- [DIRECTIONS FOR THIS TASK]: Within the material that follows, how many lines include the string "agent"? Answer with the number and nothing more.

- [SOURCE DATA]:
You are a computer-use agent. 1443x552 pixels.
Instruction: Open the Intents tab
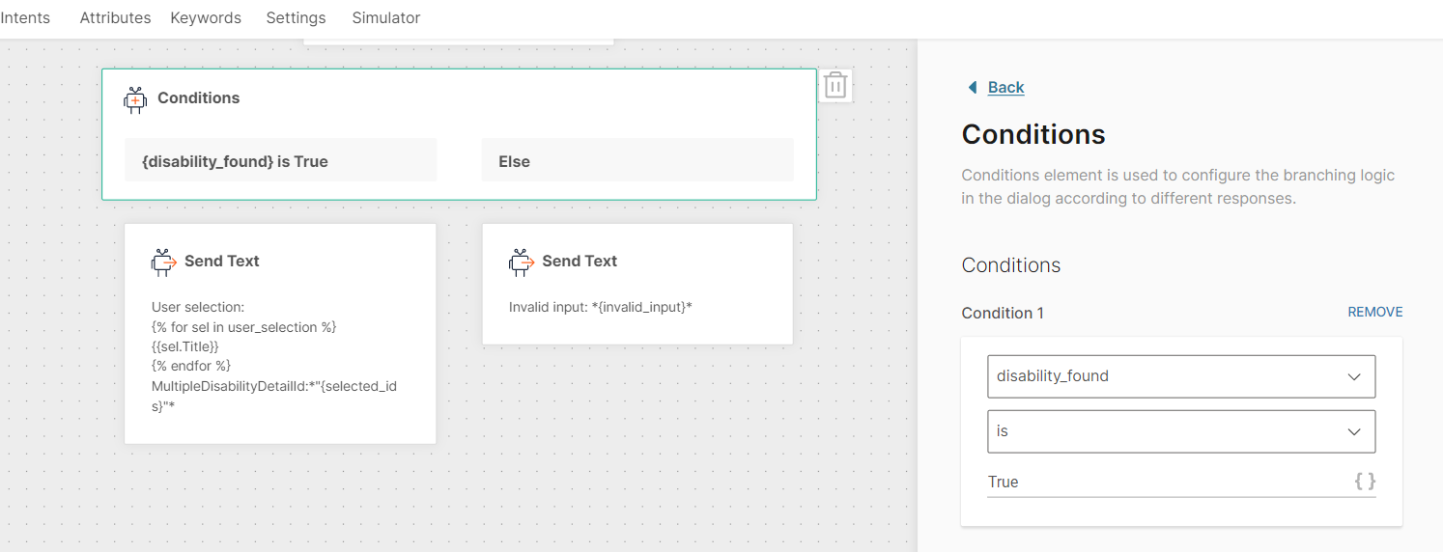point(26,18)
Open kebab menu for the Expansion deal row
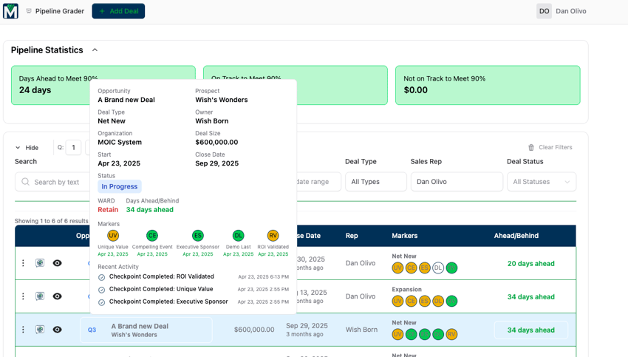This screenshot has height=357, width=628. click(x=23, y=296)
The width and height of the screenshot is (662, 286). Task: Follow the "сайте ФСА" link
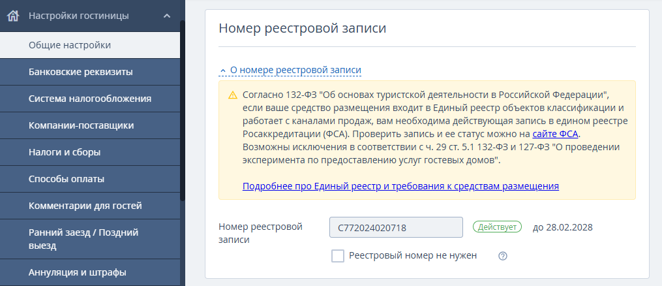pos(556,134)
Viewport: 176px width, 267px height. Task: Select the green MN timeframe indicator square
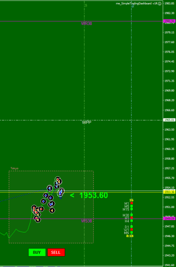coord(131,232)
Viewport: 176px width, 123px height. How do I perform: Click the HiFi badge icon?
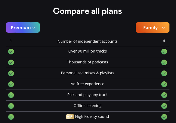click(x=70, y=117)

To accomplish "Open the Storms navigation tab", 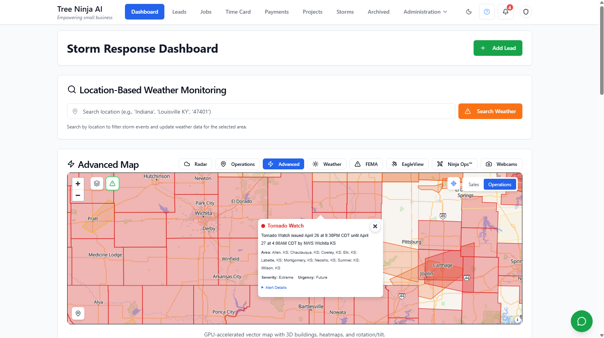I will coord(345,12).
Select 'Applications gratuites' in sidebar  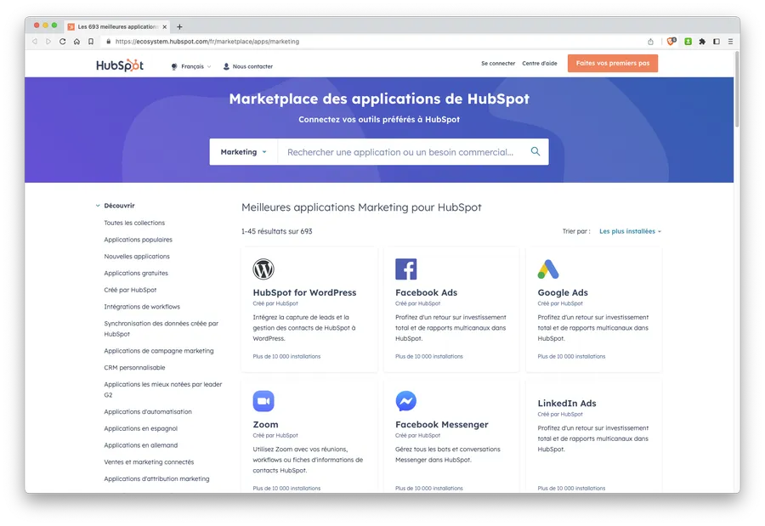(x=136, y=274)
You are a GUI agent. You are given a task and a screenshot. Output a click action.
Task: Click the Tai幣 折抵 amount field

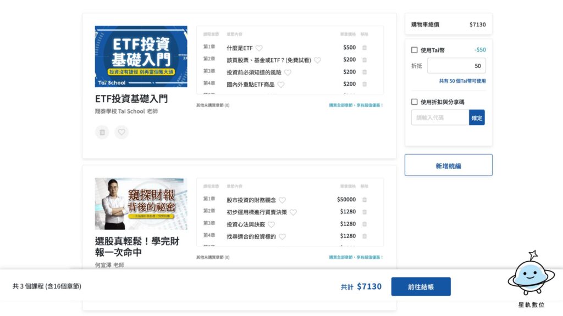point(456,66)

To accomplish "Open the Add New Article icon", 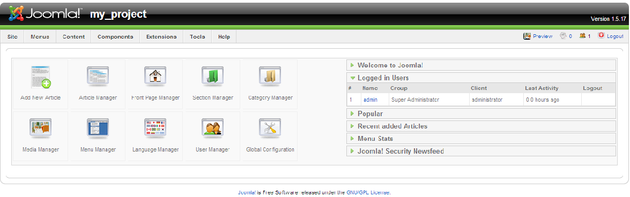I will coord(41,77).
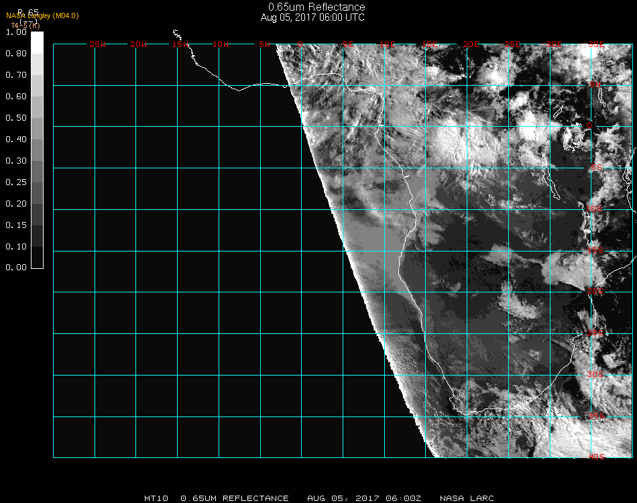637x503 pixels.
Task: Select the white top segment of colorbar
Action: 38,42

- [RESPONSE AREA]: 2